Plusieurs plaintes ont été déposées le 18 juillet dernier devant le parquet, confirmant l’ampleur d’un système d’abus aussi pernicieux que silencieux.
Sa disparition volontaire, selon les enquêteurs, rend la situation encore plus délicate. Pour beaucoup d’observateurs, sa cavale est une fuite en avant face à une vérité devenue impossible à contenir.
À l’origine, c’est la mise en place du Collectif des victimes de Serigne Issa Touré qui a encouragé plusieurs anciens disciples à témoigner.
Jeudi 3 juin dernier, Serigne Issa Touré aurait demandé à son chauffeur de le conduire dans ses champs situés à Noflaye, accompagné de plusieurs disciples. Ensemble, ils auraient partagé du thé jusqu’à environ 3 heures du matin. Puis le marabout aurait exprimé son intention de faire un tour dans les champs. Il ne reviendra jamais.
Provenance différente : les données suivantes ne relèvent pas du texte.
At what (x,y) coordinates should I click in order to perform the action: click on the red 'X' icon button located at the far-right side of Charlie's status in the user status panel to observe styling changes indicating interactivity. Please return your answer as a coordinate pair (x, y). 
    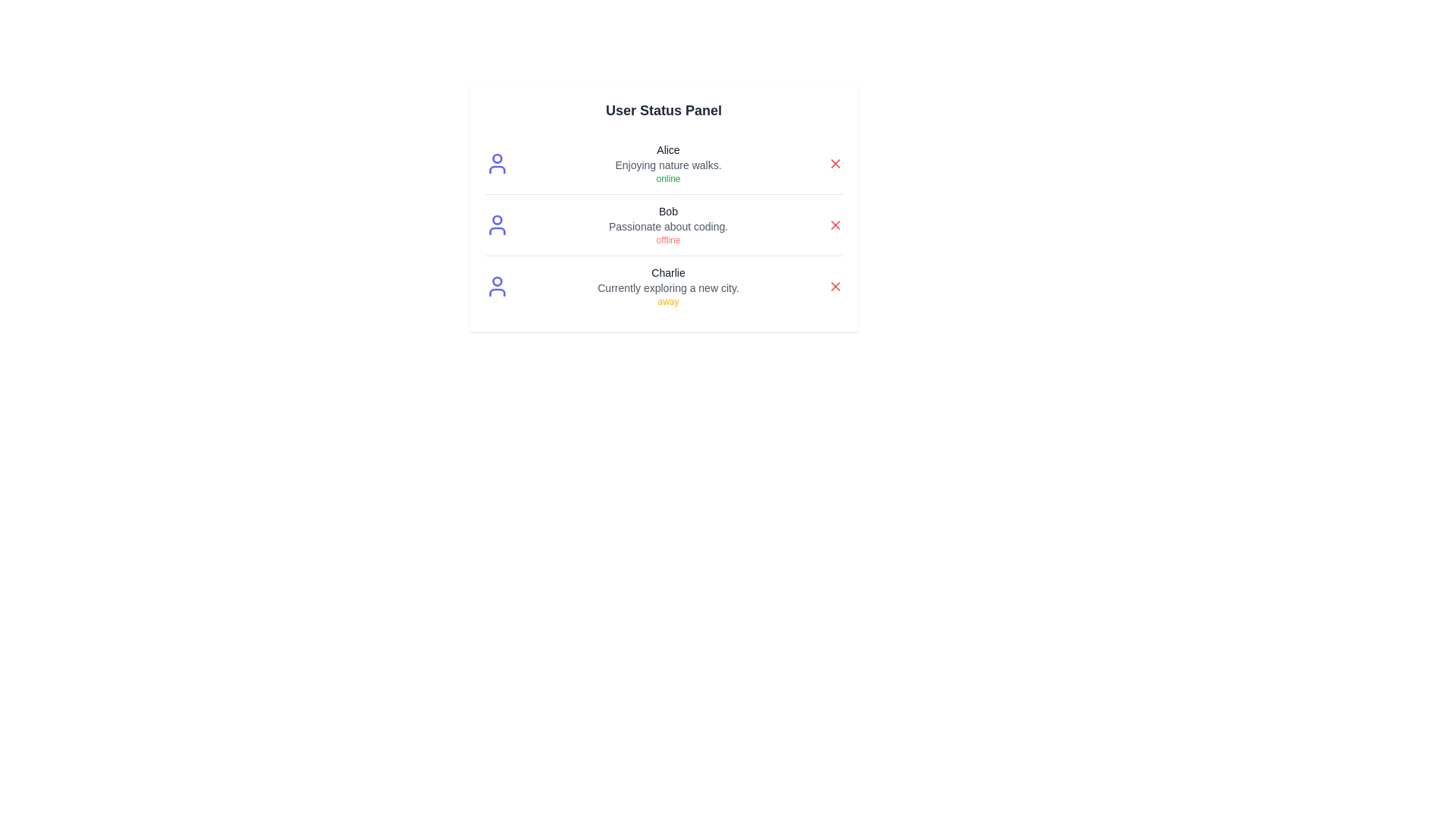
    Looking at the image, I should click on (834, 287).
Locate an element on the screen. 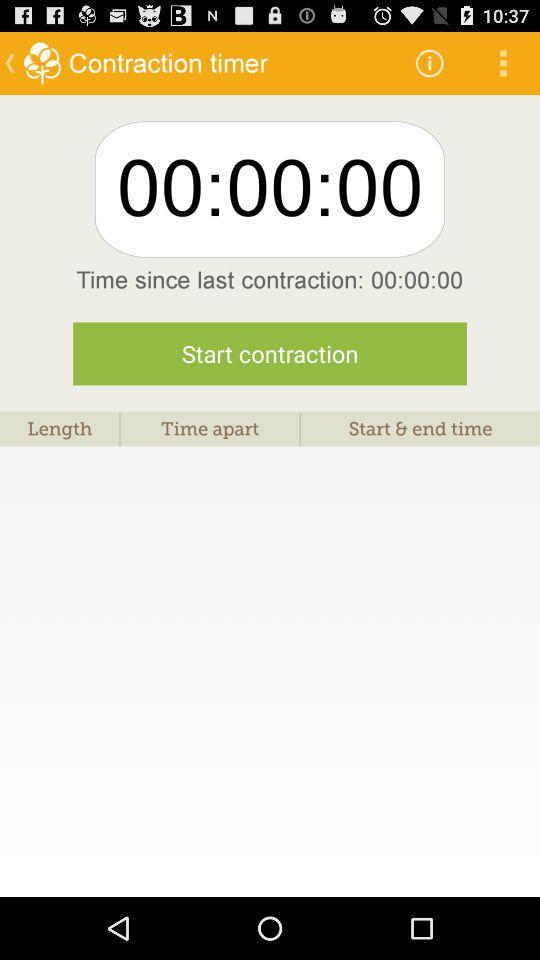 This screenshot has height=960, width=540. the icon above 00:00:00 icon is located at coordinates (428, 62).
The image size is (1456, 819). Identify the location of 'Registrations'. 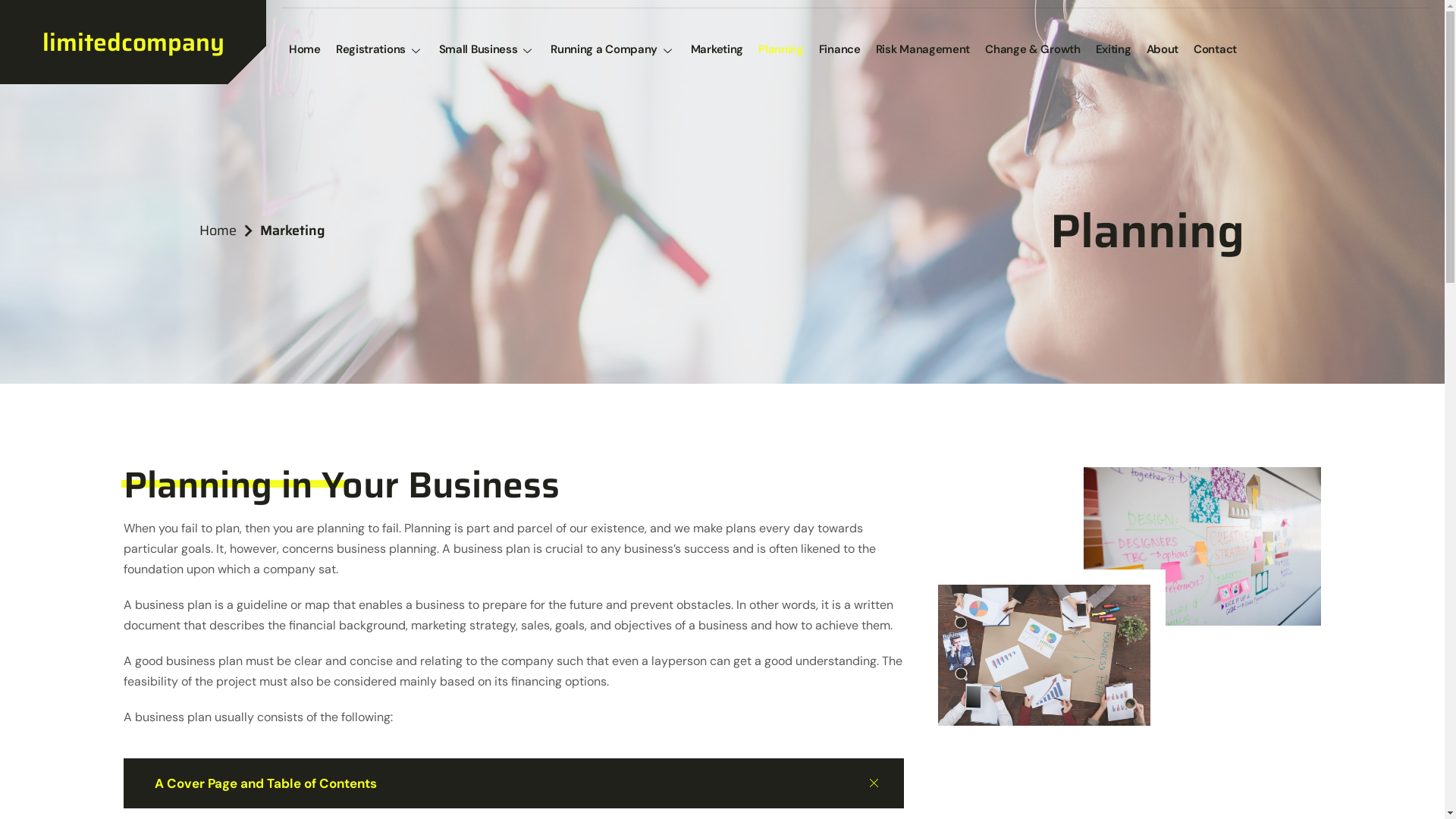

À l’aube, ses disciples, inquiets, organisent une battue. Ils découvrent près d’un puits une paire de chaussures et un message énigmatique en wolof : « Tagou naalène, mangui dem kaw assamane » (« Je vous dis adieu, je pars au ciel »). Dès lors, les hypothèses se multiplient : fuite ou suicide ?
Ce mercredi dans un puits au village de Nguendouf, à Bambilor. Il s’agit de celui de Serigne Issa Touré, porté disparu le 3 juin dernier à 11 km à Noflaye et traqué par la police pour des accusations de détournement de mineurs, actes contre-nature et viols contre ses disciples. «L’identité du marabout recherché aurait été confirmée »
Puisque ces disciples ont déjà découvert près d’un puits une paire de chaussures et un message énigmatique en wolof : « Tagou naalène, mangui dem kaw assamane » (« Je vous dis adieu, je pars au ciel »). Dès lors, les hypothèses se multiplient : fuite ou suicide ?
Déjà,le corps était en état de décomposition avancée.
Donc,les fidèles du marabout avaient décidé de l’inhumer en toute discrétion, mais se sont heurtés au refus de l’imam qu’ils avaient sollicité pour prononcer l’office religieux.
La gendarmerie est alertée et le procureur de Rufisque saisi.
Finalement, la dépouille est transférée dans une structure hospitalière. Une autopsie est envisagée, mais serait difficile à réaliser à cause de la décomposition du corps.
S’agit-il d’une thèse du suicide ? En tout cas une enquête est ouverte.